With the exception of a small handful of presidential elections (most notably the 2000 election between former Vice President Al Gore and Texas Governor George W. Bush), Americans generally know the winner of the election — their next president — on Election Night. Granted, electoral votes are not officially counted until January 6 (or another date, if changed by law), but it is rare for electors to cast their vote contrary to the will of their state. This year, however, with an extraordinary number of mail-in ballots cast due to concerns over COVID-19 and a potential lack of social distancing at in-person voting sites, it will likely take days or weeks after Election Day to tally all the votes.
Delayed election results are the least of America’s concerns. Mail-in ballots have consistently been shown to be rife with fraud and security issues. In September, nine military ballots were found discarded in Pennsylvania. The contents of two of the ballots could not be determined, but the other seven were all cast for Trump. Officials in Miami-Dade County, Florida, shared “concerned” postal worker’s video of piles of unsorted mail in a post office.
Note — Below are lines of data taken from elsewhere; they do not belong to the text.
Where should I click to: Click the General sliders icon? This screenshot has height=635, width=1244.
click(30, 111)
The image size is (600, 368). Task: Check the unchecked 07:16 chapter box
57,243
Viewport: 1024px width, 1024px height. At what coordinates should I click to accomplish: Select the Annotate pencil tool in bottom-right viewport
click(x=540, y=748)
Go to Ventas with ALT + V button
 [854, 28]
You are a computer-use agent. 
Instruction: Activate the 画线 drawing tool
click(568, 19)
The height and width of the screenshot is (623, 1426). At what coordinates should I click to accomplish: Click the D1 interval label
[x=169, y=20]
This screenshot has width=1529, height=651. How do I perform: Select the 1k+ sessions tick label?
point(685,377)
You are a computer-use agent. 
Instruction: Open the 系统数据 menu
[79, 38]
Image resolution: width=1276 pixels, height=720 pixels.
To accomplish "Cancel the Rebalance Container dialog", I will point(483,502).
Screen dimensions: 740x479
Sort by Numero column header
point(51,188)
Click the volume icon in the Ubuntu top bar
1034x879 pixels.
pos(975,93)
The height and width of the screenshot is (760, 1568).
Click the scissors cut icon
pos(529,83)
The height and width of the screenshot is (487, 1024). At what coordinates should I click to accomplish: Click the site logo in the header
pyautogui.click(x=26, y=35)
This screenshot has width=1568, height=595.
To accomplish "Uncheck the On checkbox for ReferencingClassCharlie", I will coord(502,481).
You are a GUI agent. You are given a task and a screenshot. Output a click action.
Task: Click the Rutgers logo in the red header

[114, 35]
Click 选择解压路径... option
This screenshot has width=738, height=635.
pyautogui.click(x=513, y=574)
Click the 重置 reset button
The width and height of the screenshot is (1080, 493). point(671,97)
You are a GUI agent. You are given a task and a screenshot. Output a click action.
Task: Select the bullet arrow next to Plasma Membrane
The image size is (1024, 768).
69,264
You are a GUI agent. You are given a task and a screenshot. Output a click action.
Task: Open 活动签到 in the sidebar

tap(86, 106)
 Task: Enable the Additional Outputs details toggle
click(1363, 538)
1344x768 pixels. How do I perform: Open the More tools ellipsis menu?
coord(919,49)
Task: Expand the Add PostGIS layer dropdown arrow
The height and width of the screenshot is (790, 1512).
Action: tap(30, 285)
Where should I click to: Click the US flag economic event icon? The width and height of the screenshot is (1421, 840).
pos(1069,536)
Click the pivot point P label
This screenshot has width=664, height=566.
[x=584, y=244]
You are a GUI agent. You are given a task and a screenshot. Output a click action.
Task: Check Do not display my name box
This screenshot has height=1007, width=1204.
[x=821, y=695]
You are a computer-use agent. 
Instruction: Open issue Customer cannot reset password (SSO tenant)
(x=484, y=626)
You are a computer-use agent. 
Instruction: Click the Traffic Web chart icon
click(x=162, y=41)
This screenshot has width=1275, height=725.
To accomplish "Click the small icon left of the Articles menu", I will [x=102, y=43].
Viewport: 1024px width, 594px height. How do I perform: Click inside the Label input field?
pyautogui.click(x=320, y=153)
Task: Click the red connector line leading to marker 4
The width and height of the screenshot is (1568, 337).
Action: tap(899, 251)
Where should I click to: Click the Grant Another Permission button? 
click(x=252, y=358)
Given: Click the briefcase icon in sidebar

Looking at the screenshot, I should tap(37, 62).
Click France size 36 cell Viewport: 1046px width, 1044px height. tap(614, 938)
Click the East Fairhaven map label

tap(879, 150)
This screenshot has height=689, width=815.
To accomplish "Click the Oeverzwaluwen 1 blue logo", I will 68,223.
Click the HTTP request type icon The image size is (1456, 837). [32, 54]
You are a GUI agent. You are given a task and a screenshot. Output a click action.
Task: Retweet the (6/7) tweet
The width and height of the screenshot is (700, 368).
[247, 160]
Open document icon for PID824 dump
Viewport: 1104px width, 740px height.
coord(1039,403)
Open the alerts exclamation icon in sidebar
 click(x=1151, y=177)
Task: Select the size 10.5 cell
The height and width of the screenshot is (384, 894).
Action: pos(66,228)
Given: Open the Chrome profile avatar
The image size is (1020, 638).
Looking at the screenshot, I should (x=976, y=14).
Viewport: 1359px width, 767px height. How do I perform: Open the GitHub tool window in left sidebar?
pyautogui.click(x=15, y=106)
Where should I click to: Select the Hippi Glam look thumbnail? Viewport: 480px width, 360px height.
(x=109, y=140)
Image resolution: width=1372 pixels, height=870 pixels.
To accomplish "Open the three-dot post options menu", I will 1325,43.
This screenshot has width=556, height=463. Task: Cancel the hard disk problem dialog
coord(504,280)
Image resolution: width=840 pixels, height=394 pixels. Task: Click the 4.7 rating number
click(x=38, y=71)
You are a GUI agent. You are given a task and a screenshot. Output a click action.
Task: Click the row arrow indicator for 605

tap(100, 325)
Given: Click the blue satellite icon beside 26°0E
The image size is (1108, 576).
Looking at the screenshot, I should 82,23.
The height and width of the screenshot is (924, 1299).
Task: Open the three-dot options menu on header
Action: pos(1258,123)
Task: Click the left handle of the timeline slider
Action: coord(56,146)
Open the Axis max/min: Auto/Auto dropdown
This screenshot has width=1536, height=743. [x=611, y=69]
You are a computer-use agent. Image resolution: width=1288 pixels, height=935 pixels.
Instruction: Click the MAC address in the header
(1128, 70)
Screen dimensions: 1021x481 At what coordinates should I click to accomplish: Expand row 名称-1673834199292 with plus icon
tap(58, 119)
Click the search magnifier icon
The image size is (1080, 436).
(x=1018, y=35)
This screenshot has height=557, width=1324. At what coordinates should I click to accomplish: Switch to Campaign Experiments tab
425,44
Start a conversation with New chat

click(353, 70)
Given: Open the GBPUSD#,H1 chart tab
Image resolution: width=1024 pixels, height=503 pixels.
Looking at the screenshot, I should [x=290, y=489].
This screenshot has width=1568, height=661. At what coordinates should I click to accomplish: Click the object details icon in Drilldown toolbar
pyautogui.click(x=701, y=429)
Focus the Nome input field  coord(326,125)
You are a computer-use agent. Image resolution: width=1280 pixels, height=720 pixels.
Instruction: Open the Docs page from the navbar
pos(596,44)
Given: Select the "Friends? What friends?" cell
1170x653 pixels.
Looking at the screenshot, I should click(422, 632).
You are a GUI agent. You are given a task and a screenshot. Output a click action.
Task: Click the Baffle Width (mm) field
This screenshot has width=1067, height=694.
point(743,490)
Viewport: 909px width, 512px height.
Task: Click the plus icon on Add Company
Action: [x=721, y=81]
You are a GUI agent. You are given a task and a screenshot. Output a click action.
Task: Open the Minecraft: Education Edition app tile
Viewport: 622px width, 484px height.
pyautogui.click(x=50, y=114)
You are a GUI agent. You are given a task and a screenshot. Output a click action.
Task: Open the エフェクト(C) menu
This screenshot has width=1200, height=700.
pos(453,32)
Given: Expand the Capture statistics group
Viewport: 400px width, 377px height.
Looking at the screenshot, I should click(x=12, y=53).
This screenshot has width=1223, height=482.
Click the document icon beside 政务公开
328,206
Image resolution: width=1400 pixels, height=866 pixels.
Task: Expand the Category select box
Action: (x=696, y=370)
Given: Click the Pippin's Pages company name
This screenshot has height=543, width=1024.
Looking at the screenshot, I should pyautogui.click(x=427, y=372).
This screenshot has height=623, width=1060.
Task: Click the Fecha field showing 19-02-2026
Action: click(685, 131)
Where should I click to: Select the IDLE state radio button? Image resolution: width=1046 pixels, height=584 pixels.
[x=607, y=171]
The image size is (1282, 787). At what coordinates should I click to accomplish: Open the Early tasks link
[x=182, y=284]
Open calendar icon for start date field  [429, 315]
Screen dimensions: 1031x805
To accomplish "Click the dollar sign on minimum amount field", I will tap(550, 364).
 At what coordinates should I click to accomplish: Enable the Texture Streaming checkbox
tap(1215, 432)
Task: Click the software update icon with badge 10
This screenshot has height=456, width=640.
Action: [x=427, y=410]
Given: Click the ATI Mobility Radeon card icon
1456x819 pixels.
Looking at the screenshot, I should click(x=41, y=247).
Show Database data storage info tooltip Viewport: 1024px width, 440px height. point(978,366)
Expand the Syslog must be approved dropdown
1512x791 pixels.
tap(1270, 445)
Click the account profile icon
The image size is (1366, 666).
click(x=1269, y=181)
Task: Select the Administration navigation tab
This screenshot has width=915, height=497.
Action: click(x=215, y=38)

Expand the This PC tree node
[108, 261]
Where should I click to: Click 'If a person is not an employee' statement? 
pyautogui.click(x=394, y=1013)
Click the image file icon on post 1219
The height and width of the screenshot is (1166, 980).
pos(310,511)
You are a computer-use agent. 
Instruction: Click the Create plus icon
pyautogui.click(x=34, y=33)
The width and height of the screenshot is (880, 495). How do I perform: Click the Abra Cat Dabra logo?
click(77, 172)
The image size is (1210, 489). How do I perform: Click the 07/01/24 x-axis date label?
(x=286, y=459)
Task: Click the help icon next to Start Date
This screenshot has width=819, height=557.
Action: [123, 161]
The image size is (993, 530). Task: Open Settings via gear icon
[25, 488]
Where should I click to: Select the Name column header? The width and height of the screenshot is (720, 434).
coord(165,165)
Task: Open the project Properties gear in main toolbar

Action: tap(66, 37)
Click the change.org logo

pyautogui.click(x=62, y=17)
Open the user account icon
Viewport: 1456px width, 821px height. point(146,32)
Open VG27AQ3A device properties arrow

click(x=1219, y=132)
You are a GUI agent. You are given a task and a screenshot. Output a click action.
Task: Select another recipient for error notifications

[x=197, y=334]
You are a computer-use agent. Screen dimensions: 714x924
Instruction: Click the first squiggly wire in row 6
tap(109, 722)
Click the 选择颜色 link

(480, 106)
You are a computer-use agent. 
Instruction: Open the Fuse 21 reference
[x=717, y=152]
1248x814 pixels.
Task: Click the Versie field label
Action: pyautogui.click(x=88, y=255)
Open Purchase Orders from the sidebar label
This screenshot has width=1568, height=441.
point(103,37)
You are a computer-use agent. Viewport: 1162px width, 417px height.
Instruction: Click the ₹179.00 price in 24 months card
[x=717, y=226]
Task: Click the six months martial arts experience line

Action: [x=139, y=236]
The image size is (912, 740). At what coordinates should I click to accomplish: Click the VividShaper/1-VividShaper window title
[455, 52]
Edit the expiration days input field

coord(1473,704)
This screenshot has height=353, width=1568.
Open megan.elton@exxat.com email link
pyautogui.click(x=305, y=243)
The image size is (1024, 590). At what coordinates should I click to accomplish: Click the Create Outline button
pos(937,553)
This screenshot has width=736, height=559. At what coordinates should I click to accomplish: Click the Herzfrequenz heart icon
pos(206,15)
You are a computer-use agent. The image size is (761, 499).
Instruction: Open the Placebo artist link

The worker claimed that among these piles there were ballots that were accounted for. In Virginia, at least 1,400 voters received duplicate ballots. While election officials across the country have been quick to assure people that a person’s vote will only count once — even if a single voter sends in multiple ballots — it may not be safe to assume that duplicate votes will not occur.
The sudden increase in mail-in ballot usage can be attributed to fears that in-person voting may facilitate the spread of COVID-19. Though this is a valid concern, polling places already keep voters distanced from each other in order to ensure that everyone can cast their votes in privacy. Even more, the same safety measures implemented in grocery stores, doctor’s offices, and workplaces — including mask and social distancing mandates — will be enforced at polling places.
It’s likely that many Americans are voting by mail to make a political statement — not because they have any actual health concerns. This behavior is prevalent among Democratic voters, who may wish to conform to party standards that strongly support mail-in voting.
In the end, Americans risk exercising their right to vote through a fraudulent and insecure system. If people feel comfortable leaving their house to buy a bag of potato chips, they should feel comfortable voting in person in what is quite possibly modern America’s most important election.